#### Excerto citado:

Assim, independentemente da natureza jurídica que lhes seja conferida pelas respetivas legislações nacionais, as licenças de emissão só podem ser concedidas ou atribuídas em conformidade com as normas da União. No caso em apreço, o problema colocado perante os órgãos jurisdicionais nacionais versa, como foi já referido, sobre a restituição de licenças de emissão, exigida ao comprovar‑se a sua atribuição indevida. Uma vez que, para decidir sobre a pertinência da restituição é necessário recorrer à Diretiva 2003/87, encontramo‑nos perante um caso de aplicação do direito da União e, portanto, no âmbito da competência do Tribunal de Justiça.

93.

Por outras palavras, antes de determinar se no ordenamento jurídico luxemburguês as licenças de emissão são bens ou autorizações administrativas —o que compete ao juiz nacional em aplicação das suas normas próprias— há que verificar se, no caso em apreço, se o próprio objeto da qualificação jurídica a efetuar foi constituído. Esta verificação deve ser feita em conformidade com o direito da União, segundo a interpretação que dele faça o Tribunal de Justiça.

4. Quanto ao mérito

94.

A criação das licenças de emissão —primeiro— e a sua configuração como bens ou como autorizações administrativas —depois— representam dois processos diferenciados, inseridos em âmbitos normativos distintos: o direito da União, no que se refere ao primeiro; os direitos nacionais, relativamente ao segundo.

95.

Se, num Estado‑Membro, as licenças de emissão se configuram como bens suscetíveis de apropriação (direito de propriedade ou direitos afins) pelos seus titulares, a sua privação pelo poder público poderia, eventualmente, constituir uma situação de expropriação, se assim o decidirem os respetivos órgãos jurisdicionais. Pelo contrário, no caso de serem qualificadas como meras licenças ou autorizações administrativas, a sua revogação implicaria, certamente, um tratamento diferente: novamente o previsto no direito nacional, interpretado pelos tribunais do Estado‑Membro.

96.

#### Entradas com a posição de itens:
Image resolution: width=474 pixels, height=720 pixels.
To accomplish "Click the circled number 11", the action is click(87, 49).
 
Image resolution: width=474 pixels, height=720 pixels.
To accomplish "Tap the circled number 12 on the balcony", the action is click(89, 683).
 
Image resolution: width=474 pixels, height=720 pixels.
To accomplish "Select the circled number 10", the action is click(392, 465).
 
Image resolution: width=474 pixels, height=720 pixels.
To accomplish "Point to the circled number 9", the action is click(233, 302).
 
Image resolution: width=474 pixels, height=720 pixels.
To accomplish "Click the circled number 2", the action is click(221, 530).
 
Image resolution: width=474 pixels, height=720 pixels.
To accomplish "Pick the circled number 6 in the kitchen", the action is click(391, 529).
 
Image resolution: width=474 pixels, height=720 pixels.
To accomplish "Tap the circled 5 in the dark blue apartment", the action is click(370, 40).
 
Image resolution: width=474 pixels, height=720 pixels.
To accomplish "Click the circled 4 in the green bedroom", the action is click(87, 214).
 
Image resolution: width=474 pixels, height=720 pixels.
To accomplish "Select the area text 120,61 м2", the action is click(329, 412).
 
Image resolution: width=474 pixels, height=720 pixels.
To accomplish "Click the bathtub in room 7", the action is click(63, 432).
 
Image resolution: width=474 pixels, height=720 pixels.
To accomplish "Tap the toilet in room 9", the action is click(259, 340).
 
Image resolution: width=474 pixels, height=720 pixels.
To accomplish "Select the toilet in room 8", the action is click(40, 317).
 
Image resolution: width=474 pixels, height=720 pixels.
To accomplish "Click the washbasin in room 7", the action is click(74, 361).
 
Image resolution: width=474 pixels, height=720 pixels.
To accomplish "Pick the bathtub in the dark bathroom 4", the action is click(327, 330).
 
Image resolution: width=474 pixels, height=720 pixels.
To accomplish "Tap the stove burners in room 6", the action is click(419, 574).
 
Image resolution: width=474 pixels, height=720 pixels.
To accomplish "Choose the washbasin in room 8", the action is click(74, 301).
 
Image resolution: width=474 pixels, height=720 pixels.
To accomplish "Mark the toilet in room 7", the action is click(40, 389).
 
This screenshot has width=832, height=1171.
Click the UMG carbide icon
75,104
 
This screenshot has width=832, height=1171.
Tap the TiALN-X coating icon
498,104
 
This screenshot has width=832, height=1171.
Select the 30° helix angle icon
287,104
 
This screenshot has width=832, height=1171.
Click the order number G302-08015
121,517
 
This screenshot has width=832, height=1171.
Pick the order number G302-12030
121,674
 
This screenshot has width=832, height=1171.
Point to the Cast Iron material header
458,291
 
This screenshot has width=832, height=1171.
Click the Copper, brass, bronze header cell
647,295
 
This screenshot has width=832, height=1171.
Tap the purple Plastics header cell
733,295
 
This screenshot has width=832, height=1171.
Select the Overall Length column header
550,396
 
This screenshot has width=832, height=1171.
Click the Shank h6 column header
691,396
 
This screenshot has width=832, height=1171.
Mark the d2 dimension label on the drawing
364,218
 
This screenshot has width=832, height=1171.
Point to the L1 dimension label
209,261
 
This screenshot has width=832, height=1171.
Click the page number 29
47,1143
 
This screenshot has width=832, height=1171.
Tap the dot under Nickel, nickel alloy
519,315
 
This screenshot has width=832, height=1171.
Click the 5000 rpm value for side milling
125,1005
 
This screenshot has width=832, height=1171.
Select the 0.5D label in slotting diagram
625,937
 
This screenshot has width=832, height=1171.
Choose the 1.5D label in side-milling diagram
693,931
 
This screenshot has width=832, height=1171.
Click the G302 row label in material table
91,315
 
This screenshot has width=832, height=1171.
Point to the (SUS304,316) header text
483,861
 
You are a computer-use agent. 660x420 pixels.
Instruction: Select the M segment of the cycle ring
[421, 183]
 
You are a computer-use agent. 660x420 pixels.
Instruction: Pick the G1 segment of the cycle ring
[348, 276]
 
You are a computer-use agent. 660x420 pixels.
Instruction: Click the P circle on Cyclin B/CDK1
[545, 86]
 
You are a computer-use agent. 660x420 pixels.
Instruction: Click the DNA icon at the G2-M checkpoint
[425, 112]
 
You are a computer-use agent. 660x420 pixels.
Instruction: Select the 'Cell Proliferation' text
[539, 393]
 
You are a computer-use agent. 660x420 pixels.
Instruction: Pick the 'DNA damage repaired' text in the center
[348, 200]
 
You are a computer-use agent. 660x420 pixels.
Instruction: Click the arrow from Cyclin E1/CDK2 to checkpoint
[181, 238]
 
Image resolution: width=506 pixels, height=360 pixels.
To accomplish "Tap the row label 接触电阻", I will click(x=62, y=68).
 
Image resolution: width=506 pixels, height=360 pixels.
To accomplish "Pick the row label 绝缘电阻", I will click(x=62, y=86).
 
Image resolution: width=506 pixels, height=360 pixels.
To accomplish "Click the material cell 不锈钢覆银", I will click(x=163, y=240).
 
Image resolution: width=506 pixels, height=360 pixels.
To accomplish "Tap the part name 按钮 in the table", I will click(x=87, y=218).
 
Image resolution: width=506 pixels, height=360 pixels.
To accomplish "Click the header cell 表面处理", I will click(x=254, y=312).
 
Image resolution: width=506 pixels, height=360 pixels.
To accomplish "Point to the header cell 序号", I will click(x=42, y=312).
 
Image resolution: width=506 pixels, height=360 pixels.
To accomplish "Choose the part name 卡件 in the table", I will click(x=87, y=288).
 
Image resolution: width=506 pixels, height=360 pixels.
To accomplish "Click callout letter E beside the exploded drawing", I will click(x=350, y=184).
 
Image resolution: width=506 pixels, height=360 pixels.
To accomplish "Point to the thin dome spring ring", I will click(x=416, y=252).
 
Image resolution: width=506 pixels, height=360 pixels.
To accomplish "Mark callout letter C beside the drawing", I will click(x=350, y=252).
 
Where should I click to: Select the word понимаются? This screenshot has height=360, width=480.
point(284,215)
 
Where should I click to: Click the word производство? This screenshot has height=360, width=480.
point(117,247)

#### Tarefas:
• 1. Indique quantas linhas das entradas contêm a palavra "text", distinguindo maiúsculas de minúsculas. Responda apenas com o número.
• 2. Escreva a continuação do excerto sobre as licenças de emissão a partir do ponto em que ele termina.
As entradas não têm qualquer relação com o excerto.

#### Respostas por tarefa:
• 1. 4

• 2.
O litígio submetido à Cour constitutionnelle (Tribunal Constitucional) diz respeito à origem da licença de emissão, no âmbito da Diretiva 2003/87. Diz assim respeito a um momento anterior ao da qualificação jurídica desse direito, uma vez constituído como tal. Nesta fase, não pode ainda falar‑se, em sentido estrito, de um bem suscetível de apropriação nem de uma autorização administrativa válida, pelo que a restituição das licenças de emissão indevidamente atribuídas não pode ser considerada nem como uma expropriação, nem como a revogação irregular de um ato administrativo. Simplesmente porque, no contexto normativo da União —que é o ordenamento onde deve ser encontrada a resposta a dar àquela restituição— a licença de emissão não é necessariamente nem um bem, nem uma autorização, mas apenas o pressuposto de algo que poderá ser, depois, uma coisa ou outra (ou até algo diferente), em cada Estado‑Membro.

97.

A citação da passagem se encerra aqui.